La concejala libertaria Samanta Arias presentó un proyecto de ordenanza para crear un “protocolo antipiquetes” en Rosario. La propuesta apunta a que el municipio adopte una política de “tolerancia cero” frente a las interrupciones de tránsito provocadas por manifestaciones, piquetes y bloqueos de calles o accesos clave.
Según la iniciativa, se buscaría delimitar con mayor precisión cuándo una protesta puede afectar la circulación y cuáles serían las responsabilidades de los organizadores, tanto en materia de seguridad como de garantía del derecho al libre tránsito de vecinos y trabajadores.
El debate se inscribe en un contexto nacional donde el gobierno de Javier Milei impulsa lineamientos más duros ante los piquetes, y varias jurisdicciones ya discuten reglamentaciones locales para ordenar o restringir los cortes de calles.
Qué podría incluir el protocolo en Rosario
Si bien el texto formal del proyecto aún debe ser analizado en comisiones, desde el entorno de Arias se señala que el protocolo podría contemplar obligaciones de notificación previa para las organizaciones que convoquen a marchas o concentraciones, así como la definición de corredores mínimos de circulación que deban mantenerse liberados.

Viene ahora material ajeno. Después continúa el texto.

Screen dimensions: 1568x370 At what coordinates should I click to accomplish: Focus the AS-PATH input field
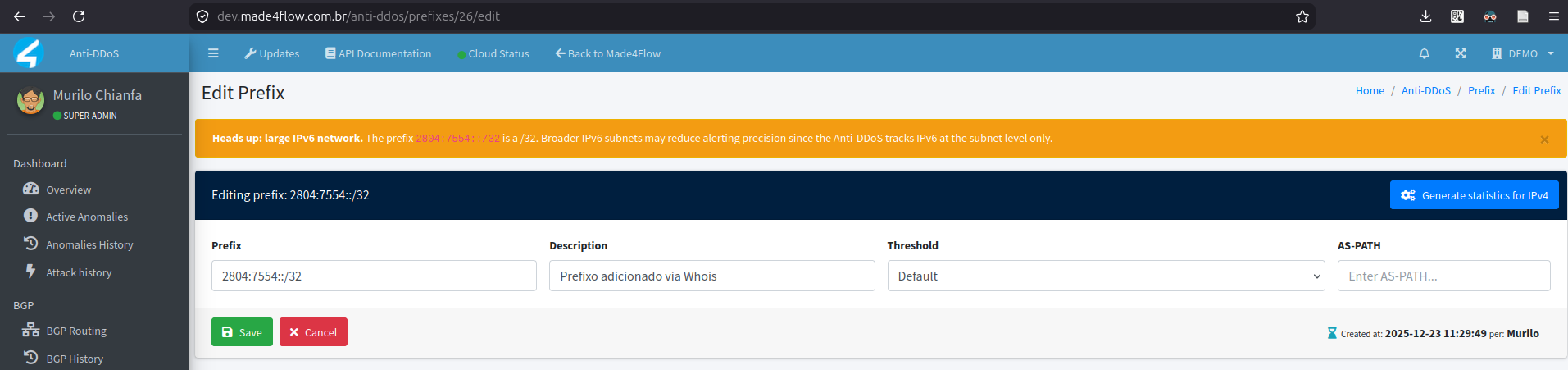pos(1443,276)
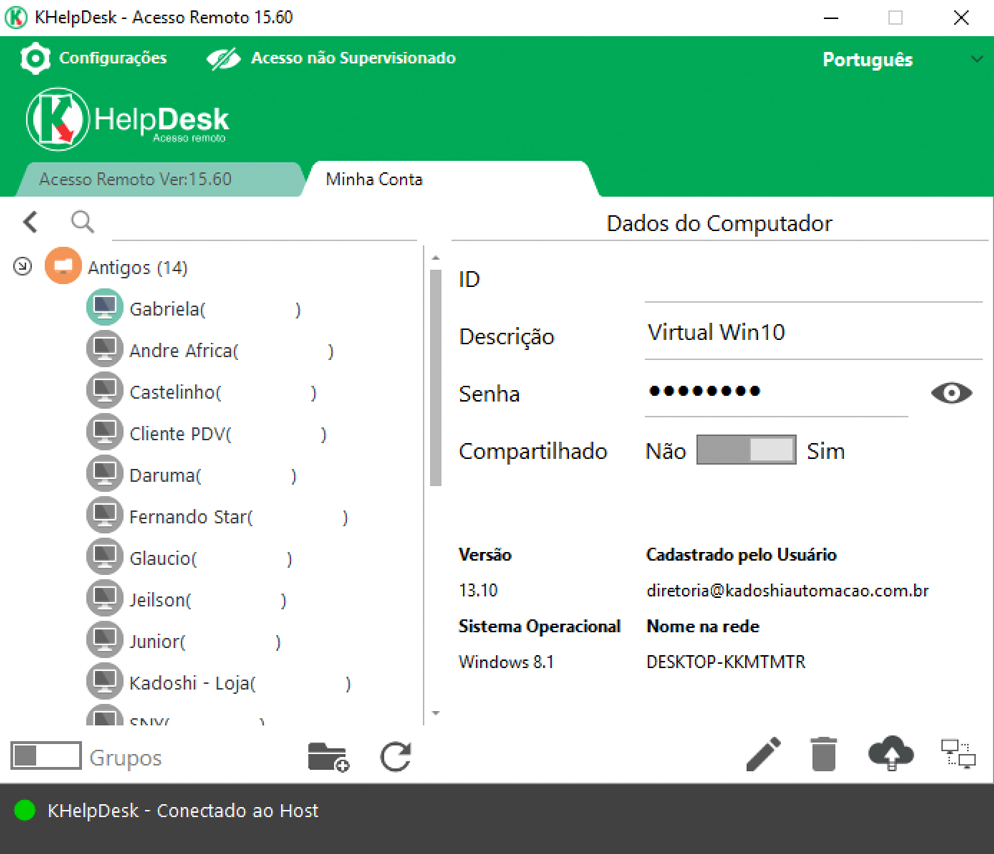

Otro de los puntos que suele aparecer en este tipo de regulaciones es la posibilidad de aplicar sanciones económicas a quienes bloqueen de manera total accesos estratégicos, puentes, terminales o arterias centrales, especialmente en horarios pico.
En la ciudad, los cortes de calle y piquetes son una postal recurrente en el centro y en los accesos, tanto por reclamos laborales como por demandas sociales y de servicios públicos. La discusión gira en torno a cómo compatibilizar el derecho a la protesta con la circulación y las actividades económicas.
Antecedentes y posiciones encontradas
La idea de un protocolo antipiquetes no es nueva a nivel nacional. En los últimos años, distintas gestiones impulsaron lineamientos para ordenar las manifestaciones, con resultados dispares y fuertes cuestionamientos de organismos de derechos humanos y organizaciones sociales, que advierten sobre posibles restricciones al derecho constitucional a peticionar ante las autoridades.
En Rosario, cada avance en este sentido genera resistencias de sindicatos, movimientos sociales y espacios políticos de la oposición, que alertan sobre el riesgo de criminalizar la protesta social. Del otro lado, comerciantes, usuarios del transporte y sectores productivos reclaman reglas claras para evitar que los cortes prolongados paralicen el centro o los accesos a la ciudad.
El proyecto presentado por Arias se debatirá en comisiones antes de llegar al recinto. Allí se definirán los alcances concretos del protocolo y si el Concejo logra o no un consenso mínimo para avanzar en una regulación local sobre piquetes y cortes de tránsito.